On découpe les établissements hospitaliers, on engage localement de lourds investissements publics et on accepterait que ne soient assurés des services de santé dignes aux habitants de certaines villes pour des questions financières ?

Nous devons désormais réenclencher sous une forme nouvelle cette coopération évidente à l’échelle de la CUCM et la forcer auprès des directions des établissements comme de l’ARS. Elle bénéficiera aux habitants du bassin, mais aussi de l’Autunois, de l’est de la Nièvre, d’une partie du centre de la Saône-et-Loire, qui sont tous privés d’une chaine de santé digne de ce nom.

Et puis elle bénéficiera aux soignants. Ceux que, d’une seule voix, la France a applaudi. Ceux-là qui se trouvent dans certains territoires, épuisés, abandonnés et, lorsqu’aux discours politiques succède l’inaction ou pire l’impuissance, méprisés. Ceux là ont besoin de moyens partout. Il est temps d’agir pour eux et avec eux.
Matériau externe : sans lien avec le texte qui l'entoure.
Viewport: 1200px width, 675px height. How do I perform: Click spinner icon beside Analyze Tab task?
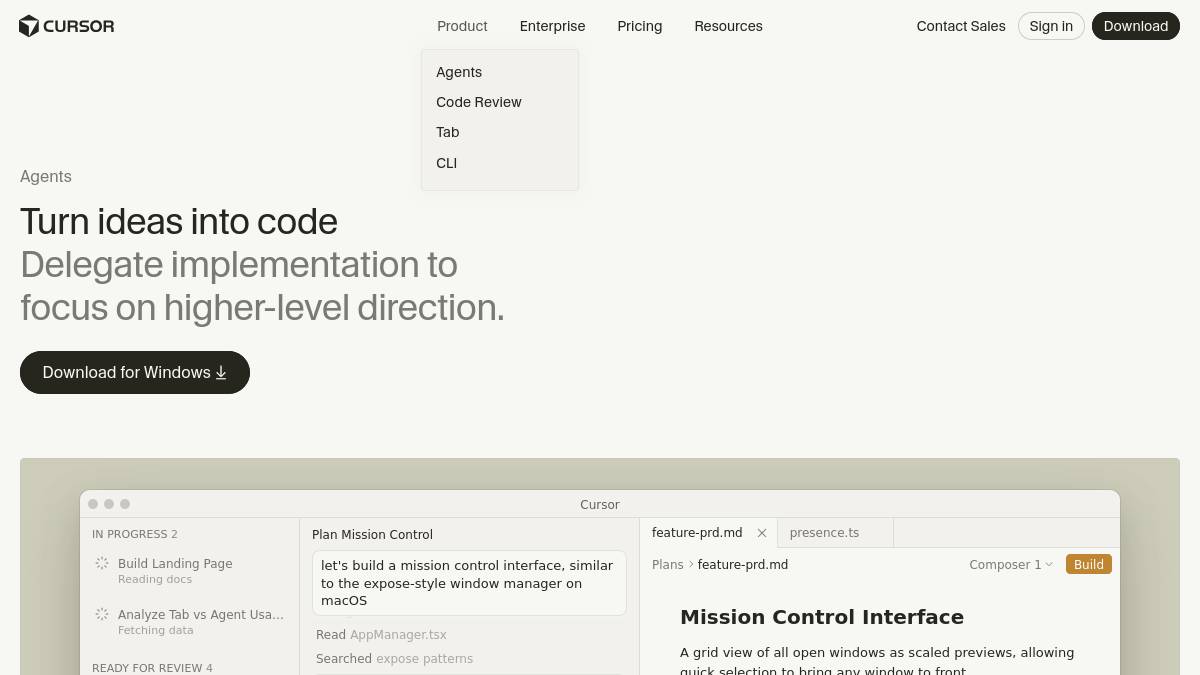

Faire de la politique c’est refuser les fatalités. C’est ce qui présida à la construction de notre système de santé moderne en 1944. Alors faisons à nouveau de la politique c’est à dire proposons une autre voie en brisant parfois les règles telles qu’on nous dit qu’elles sont établies.
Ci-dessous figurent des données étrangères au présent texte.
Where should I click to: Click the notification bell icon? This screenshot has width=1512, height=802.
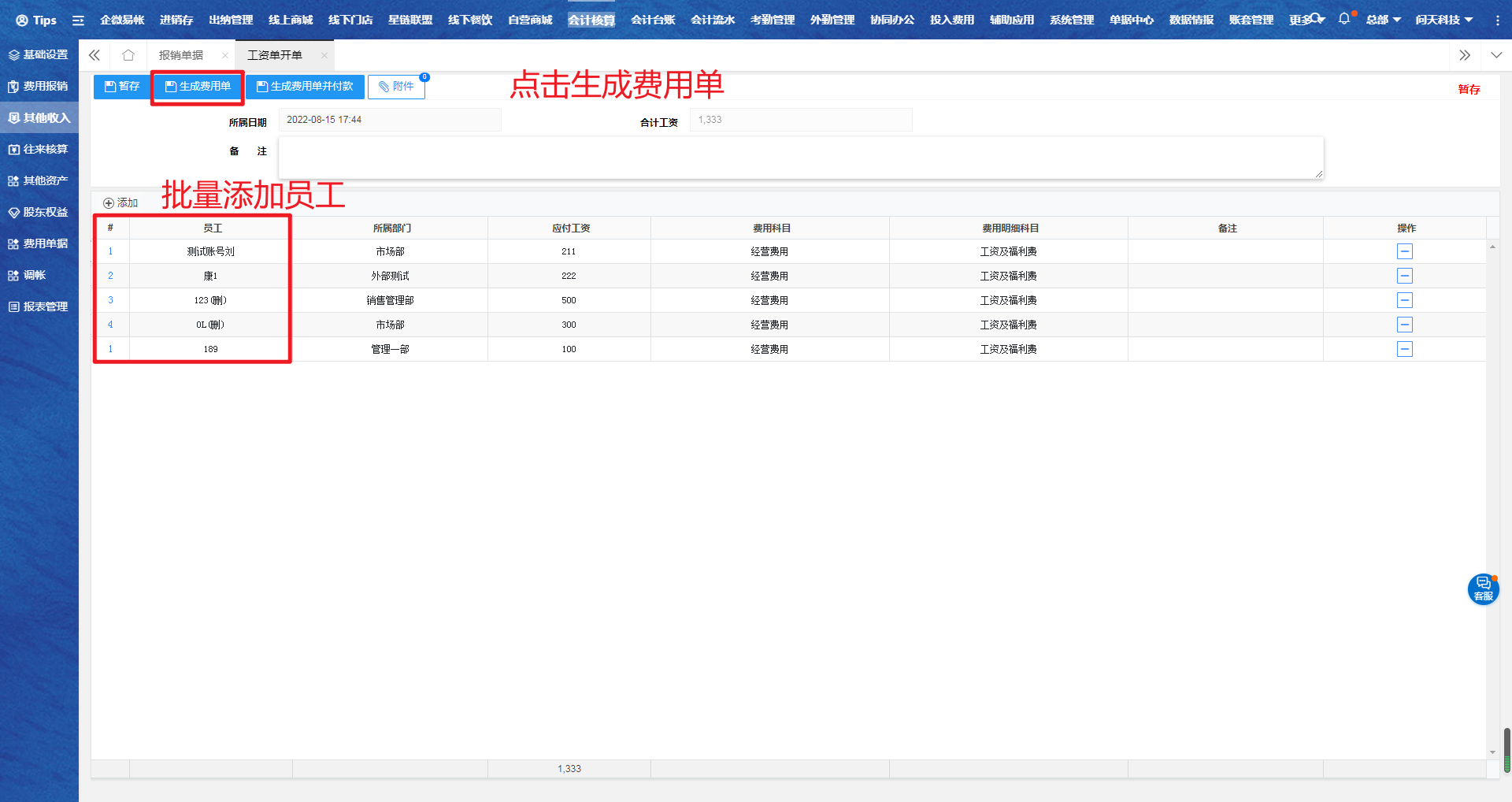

J’exposerai dès demain matin, par courrier, publiquement, au directeur de l’ARS et au ministre de la Santé, la situation sanitaire de l’Ouest de la Saône-et-Loire et ce nouveau scandale sanitaire que constitue l’arrêt des chimiothérapies au Creusot et qui provoque ma honte et ma colère.

Ayons l’ambition de défendre la recomposition d’un système de santé qui soigne tout le monde et dont la France doit être fière. Parce qu’au delà du Creusot, de Montceau, d’Autun, de Chalon, c’est bien de la santé d’une partie des Français dont il s’agit.